İlk evcilleştirilmiş morfolojik tahıllar, yaklaşık 10.000 yıl önce Abu Hureyra bölgesinde ortaya çıktı.

Tarım

Tahıl tanelerini öğütmek için kullanılan taşlar, Ebu Hureyra, c. 9500-9000 M.Ö. İngiliz Müzesi .

Ebu Hureyra köyü, o dönem için etkileyici tarımsal gelişmelere sahipti. Çiftçiliğin hızlı büyümesi, kısmen bölgedeki ani bir serinlik dönemine bağlı olarak iki farklı evcilleştirilmiş buğday, arpa, çavdar, mercimek ve daha fazlasının gelişmesine yol açtı. Soğuk dönem, o zamanlar ana protein kaynağı olan ceylan gibi vahşi hayvanların arzını etkiledi.
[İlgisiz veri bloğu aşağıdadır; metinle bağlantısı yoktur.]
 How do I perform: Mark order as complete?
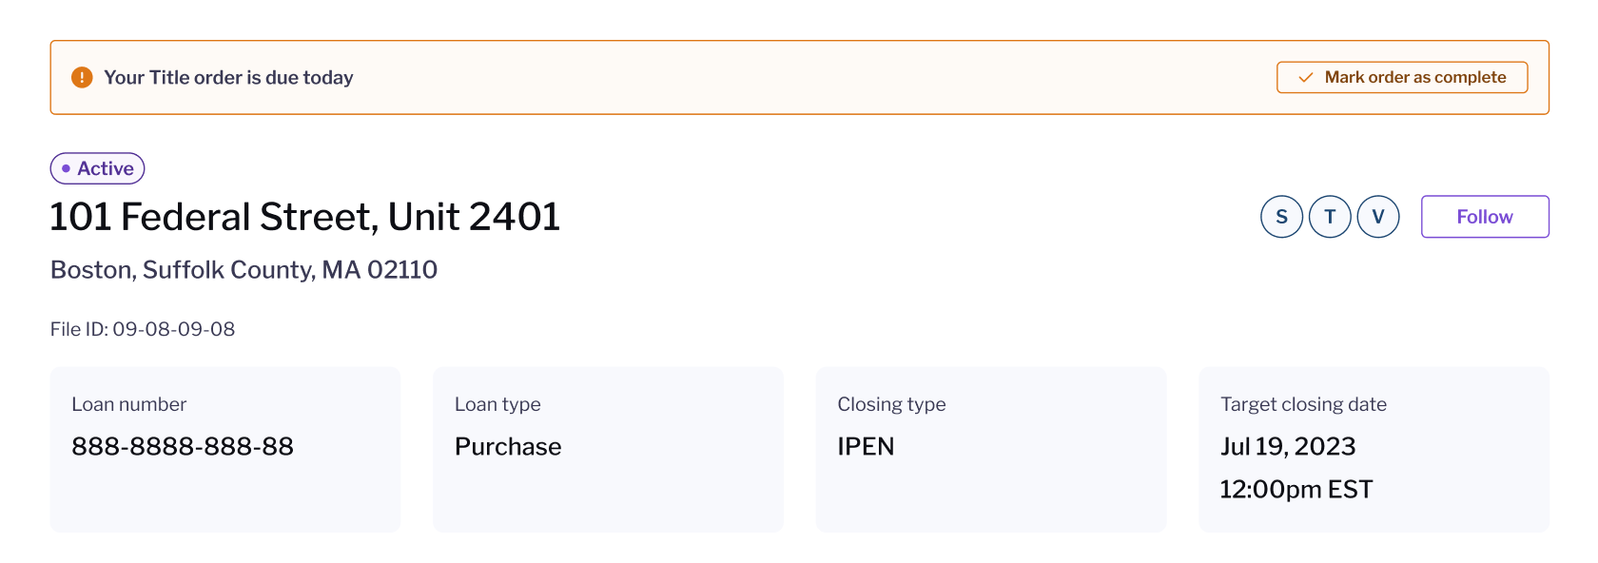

Yiyecek kaynakları kıt hale geldiğinden, nüfusu sağlamanın bir yolunu bulmaları kritik önem taşıyordu, bu da yoğun tarımsal çabalara ve sabit bir protein kaynağı sağlamak için koyun ve keçilerin evcilleştirilmesine yol açtı. Bir başka yararlı faktör, topraktaki azot seviyelerini sabitleyen baklagil yetiştirme yeteneğiydi. Bu, toprağın verimliliğini artırdı ve ekin bitkilerinin gelişmesine izin verdi.
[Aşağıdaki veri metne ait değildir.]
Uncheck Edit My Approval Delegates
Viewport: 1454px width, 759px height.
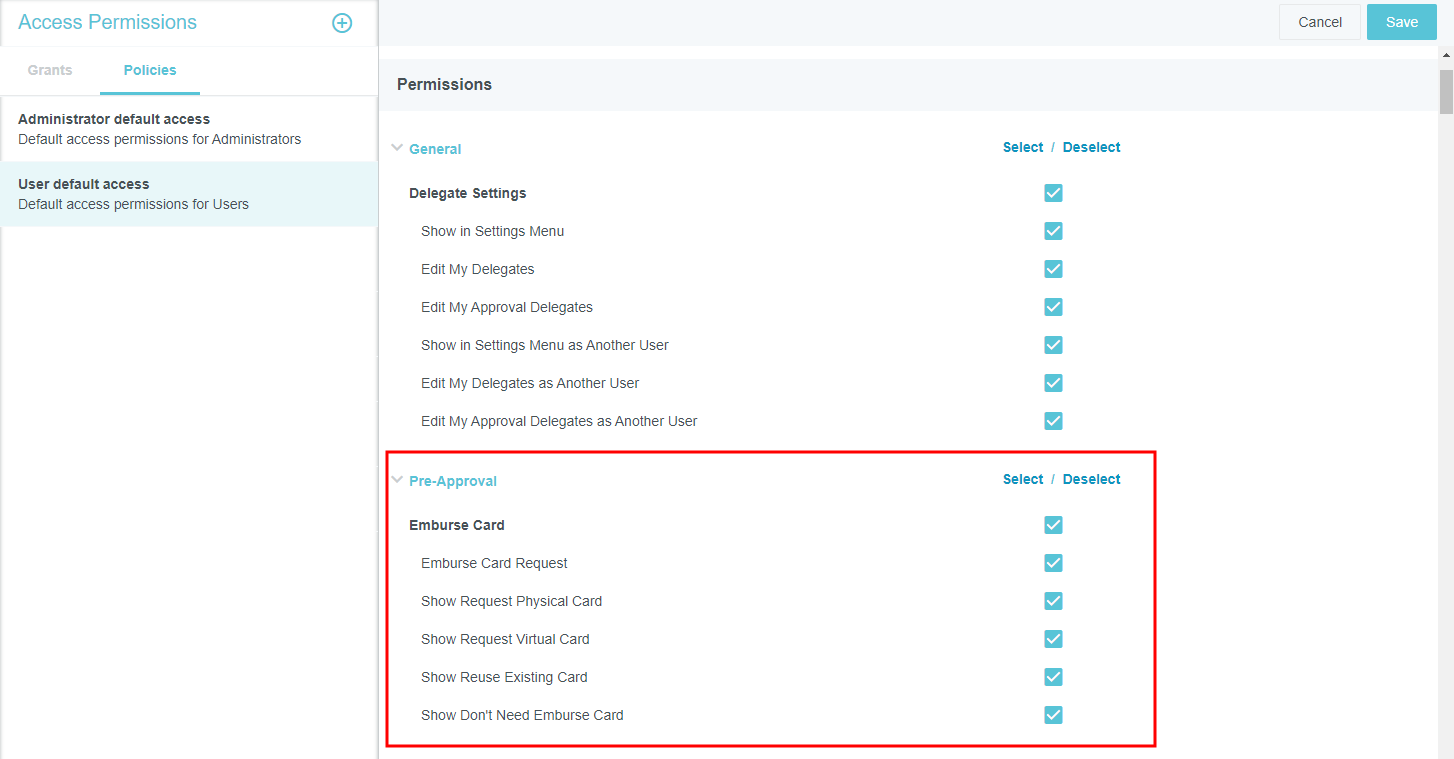1053,307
Tarımdaki bu büyük artışın bir bedeli vardı. Ebu Hureyra köyünde yaşayanlar çeşitli yaralanmalar ve iskelet anormallikleri yaşadı. Bu yaralanmalar çoğunlukla ekinlerin hasat edilme şeklinden kaynaklanıyordu. Ekinleri hasat etmek için Ebu Hureyra halkı saatlerce diz çökerdi. Uzun süre diz çökme eylemi, bireyleri ayak başparmaklarını, kalçaları ve beli yaralama riskine sokar. Ayak parmağında, metatarsal kemiklerin birbirine sürtüneceği kadar şiddetli kıkırdak hasarı vardı. Bu yaralanmaya ek olarak, diğer bir yaygın yaralanma, tahılların öğütülmesi sırasında kullanılan basınç nedeniyle son sırt omurunun hasar görmesi, ezilmesi veya hizasının bozulmasıydı. Bu iskelet anormallikleri, Ebu Hureyra halkının dişlerinde de bulunabilir. Tahıl taş öğütülmüş olduğundan, zamanla dişleri aşındıracak olan tahılda hala birçok taş parçası kalacaktı. Nadir durumlarda, kadınların ön dişlerinde büyük oluklar olması, sepet örerken ağızlarını üçüncü el gibi kullandıklarını düşündürür. Bu, sepet dokumacılığının MÖ 6500'e kadar uzandığını ve bu olukların çok az kadının sahip olduğu gerçeği, sepet dokumacılığının nadir görülen bir beceri olduğunu gösteriyor. Bu sepetler tarımın başarısı için son derece önemliydi çünkü sepetler tohumları toplamak veya yaymak için kullanılıyordu ve ayrıca su toplamak veya dağıtmak için kullanılıyordu.